There are plenty of reasons to criticize China. It has been slow to protect the intellectual-property rights of U.S. and other foreign companies. It has not opened its financial markets much to outside investment. It promotes "national champions" in its computer, auto, and software industries. But the China-bashing now under way in Washington has little to do with serious economic criticism.

As the Presidential-election season heats up, politicians in both parties are scapegoating China for the jobless recovery. To curry votes in Midwestern and Southern states, they are blaming China for the sharp decline in manufacturing jobs rather than the structural economic changes that are really behind them. As a result, they are pressing Beijing to revalue the yuan to curb exports or face a 27.5% tariff on Chinese imports into the U.S. These politically driven measures are economically misguided and could boomerang.

For starters, U.S. consumers and businesses benefit mightily from low-cost imports. Moreover, China is the fastest-growing U.S. export market. America's exports to China are up 21% year on year, compared with 2% to the rest of the world. Thanks to double-digit jumps in real annual wages and fast-growing retail sales, China's domestic market is booming. General Motors (GM) Corp. recently sold more cars in China than in Europe. And China imports more than Japan.

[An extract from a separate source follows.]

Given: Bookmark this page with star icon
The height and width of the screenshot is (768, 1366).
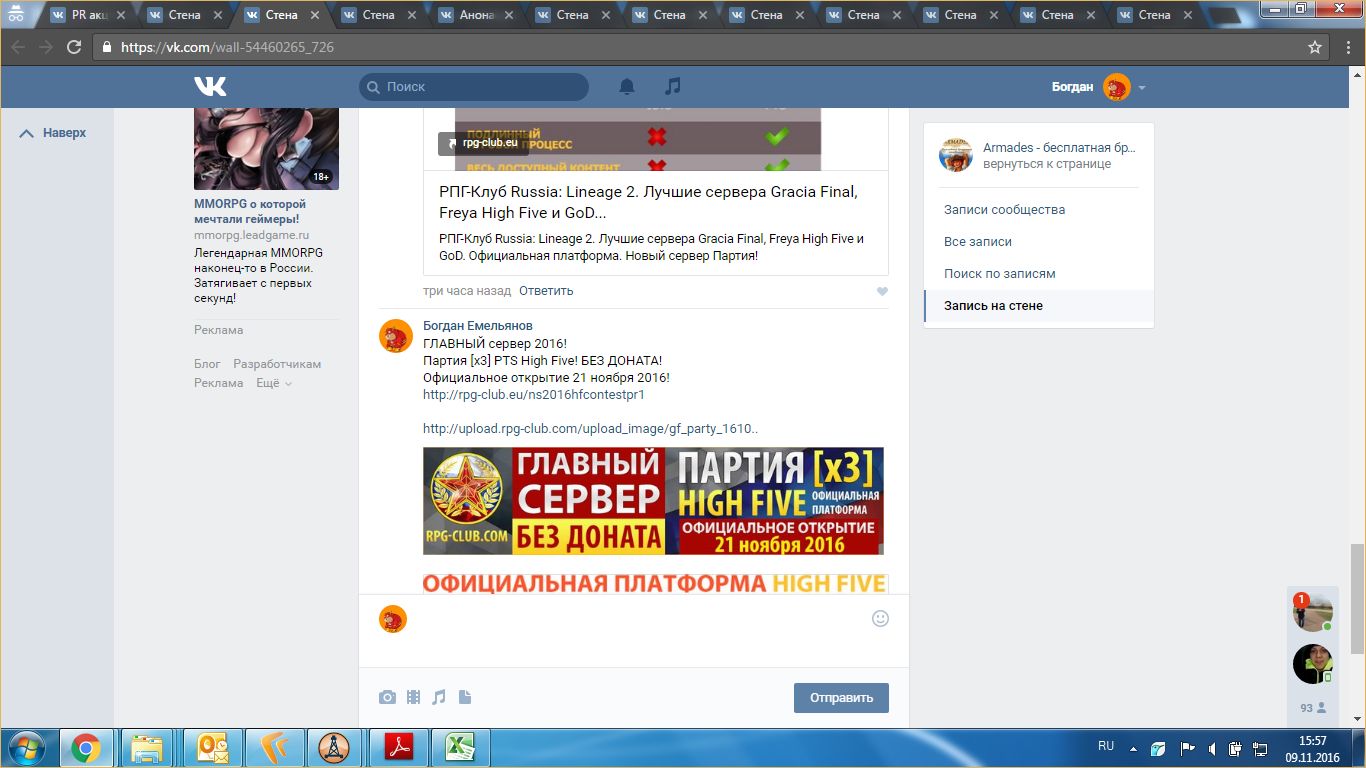Looking at the screenshot, I should (1315, 47).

Foreign-exchange rates have little to do with the shift of U.S. manufacturing jobs to China. U.S. companies sent production to China in the '90s when both the yuan and the dollar (which are linked) were strong relative to the yen and European currencies. Today, they are still sending production to China as the yuan and the dollar weaken. Does anyone really think that a 30% revaluation will bring the toy industry back to the U.S.?

The fact is, an integrated Sino-American economy linked by business and finance is emerging. China is the supply chain for Corporate America. Parts are made around the world, assembled in China, and shipped to the U.S. by American companies under such names as Dell (DELL), Boeing (BA), and General Electric (GE). In fact, 10 of the top 40 exporters from China are U.S. companies. Without China, American corporations would be less efficient, less profitable, and would pay lower wages at home.

And without Chinese money, the U.S. would be unable to finance its budget deficit. The failure of Americans to save requires the U.S. to import huge sums of capital. Private overseas lenders have cut their buying of U.S. stocks and bonds. China's central bank has stepped in, buying billions in Treasury paper and helping to keep U.S. interest rates low. China is playing a major role in the U.S. recovery, just as the U.S. is boosting growth in China.

Certainly, China should live up to its obligations to the World Trade Organization. But the U.S. and China have created a mutually beneficial economic synergy. It should not be undone by political expediency or demagoguery. Shame on Republicans and Democrats alike. They should know better.